Porque cuando una sociedad comienza a reinterpretar toda su historia únicamente desde lecturas polarizantes del presente, corre el riesgo de convertir el espacio público en un terreno permanente de confrontación simbólica innecesaria y profundamente divisiva.

Yucatán necesita más profundidad histórica y menos división social artificial.

El monumento a Los Montejo no representa una invitación contemporánea al racismo ni a la discriminación. Representa un episodio histórico de la fundación de nuestra urbe —complejo, debatible y humano— que forma parte inseparable del origen de la Mérida actual.

Negar el pasado no modifica la historia; únicamente debilita nuestra capacidad de comprender quiénes somos y cómo llegamos hasta aquí.

Las sociedades verdaderamente sólidas no se construyen destruyendo símbolos incómodos para una minoría ni reescribiendo selectivamente su historia colectiva al ritmo de las corrientes ideológicas del momento, sobre todo cuando esas narrativas terminan utilizándose como banderas ideológicas en curules legislativos ante la ausencia de propuestas verdaderamente transformadoras para el estado. Se consolidan enfrentando su propia trayectoria histórica con inteligencia, criterio, contexto y profundidad.

Porque si nuestra hermosa ciudad —tanto quienes nacieron en ella como quienes la han hecho su hogar— aprende a mirar con madurez crítica su historia, con sus luces y sus sombras, no solamente preservará su identidad: fortalecerá también su cultura, su capacidad de convivencia y su entendimiento sobre la complejidad humana que dio origen a su propia existencia.

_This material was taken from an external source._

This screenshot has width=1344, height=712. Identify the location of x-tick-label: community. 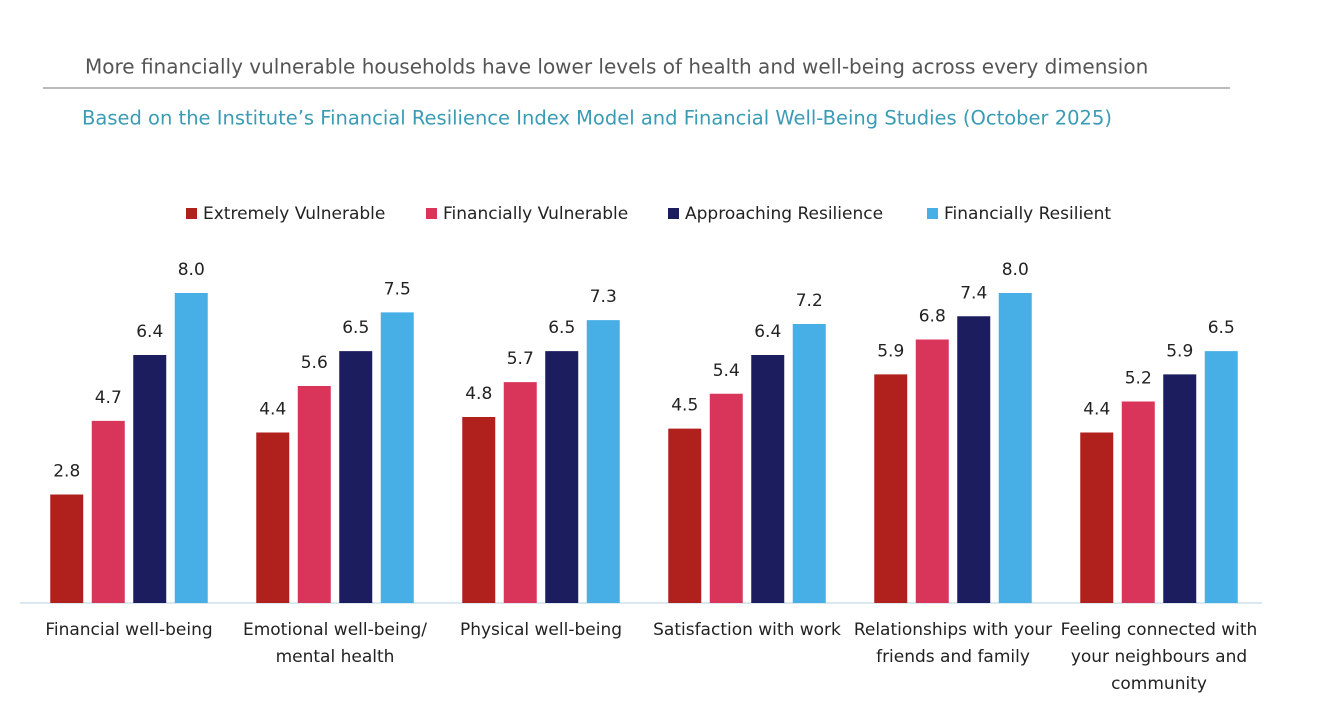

Tal vez el verdadero desafío no consista en decidir qué monumentos retirar, sino en aprender finalmente a mirar nuestra historia con la serenidad intelectual suficiente para comprenderla con profundidad, asumirla con madurez e inteligencia, y evitar que resentimientos, visiones confrontativas u oportunismos políticos del presente terminen fracturando innecesariamente la memoria colectiva, la convivencia social y el espíritu de comunidad que históricamente ha distinguido a Yucatán, “el país que es diferente”.— Mérida, Yucatán

Expresidente del Colegio Yucateco de Arquitectos A.C.